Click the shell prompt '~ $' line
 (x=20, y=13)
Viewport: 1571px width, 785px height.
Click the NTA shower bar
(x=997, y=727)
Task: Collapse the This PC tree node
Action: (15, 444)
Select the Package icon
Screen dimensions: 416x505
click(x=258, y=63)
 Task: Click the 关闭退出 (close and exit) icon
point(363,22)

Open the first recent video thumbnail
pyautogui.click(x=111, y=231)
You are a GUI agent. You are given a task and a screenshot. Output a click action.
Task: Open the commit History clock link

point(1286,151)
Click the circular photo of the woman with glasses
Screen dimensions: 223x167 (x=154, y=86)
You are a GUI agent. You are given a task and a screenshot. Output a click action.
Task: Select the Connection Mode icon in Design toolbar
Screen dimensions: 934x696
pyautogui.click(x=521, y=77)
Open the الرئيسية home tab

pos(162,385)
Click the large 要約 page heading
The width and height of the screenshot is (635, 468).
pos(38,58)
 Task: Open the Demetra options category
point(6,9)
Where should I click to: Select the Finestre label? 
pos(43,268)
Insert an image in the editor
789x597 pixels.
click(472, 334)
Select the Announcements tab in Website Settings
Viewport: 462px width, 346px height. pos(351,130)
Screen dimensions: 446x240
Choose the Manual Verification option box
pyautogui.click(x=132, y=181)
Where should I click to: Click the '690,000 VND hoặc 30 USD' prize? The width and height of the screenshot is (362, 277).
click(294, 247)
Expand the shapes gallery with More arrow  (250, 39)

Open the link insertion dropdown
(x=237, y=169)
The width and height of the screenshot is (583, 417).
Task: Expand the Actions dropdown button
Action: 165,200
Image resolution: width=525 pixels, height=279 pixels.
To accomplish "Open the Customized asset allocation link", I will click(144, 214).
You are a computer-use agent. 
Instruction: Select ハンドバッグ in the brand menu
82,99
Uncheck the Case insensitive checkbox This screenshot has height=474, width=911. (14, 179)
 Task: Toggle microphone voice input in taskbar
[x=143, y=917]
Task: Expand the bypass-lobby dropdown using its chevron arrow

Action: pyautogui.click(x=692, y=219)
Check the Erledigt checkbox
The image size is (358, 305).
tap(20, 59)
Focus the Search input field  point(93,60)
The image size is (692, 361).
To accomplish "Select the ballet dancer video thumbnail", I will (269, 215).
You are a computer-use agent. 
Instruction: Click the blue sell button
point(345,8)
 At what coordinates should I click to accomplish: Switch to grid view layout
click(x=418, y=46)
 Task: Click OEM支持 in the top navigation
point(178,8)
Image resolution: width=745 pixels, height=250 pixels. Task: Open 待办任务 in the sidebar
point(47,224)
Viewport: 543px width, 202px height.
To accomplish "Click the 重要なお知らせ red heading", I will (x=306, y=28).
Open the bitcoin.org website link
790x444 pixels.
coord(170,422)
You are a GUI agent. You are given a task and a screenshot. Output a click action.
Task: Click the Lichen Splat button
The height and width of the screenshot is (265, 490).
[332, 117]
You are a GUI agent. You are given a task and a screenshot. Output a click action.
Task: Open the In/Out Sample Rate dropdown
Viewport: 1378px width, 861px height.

++++++++++

**What you are asked to do:** Transcribe only what runs from the line with "The height and" to the last line above, keeping every line exactly as written.

**Response for this exercise:**
The height and width of the screenshot is (265, 490).
[332, 117]
You are a GUI agent. You are given a task and a screenshot. Output a click action.
Task: Open the In/Out Sample Rate dropdown
Viewport: 1378px width, 861px height.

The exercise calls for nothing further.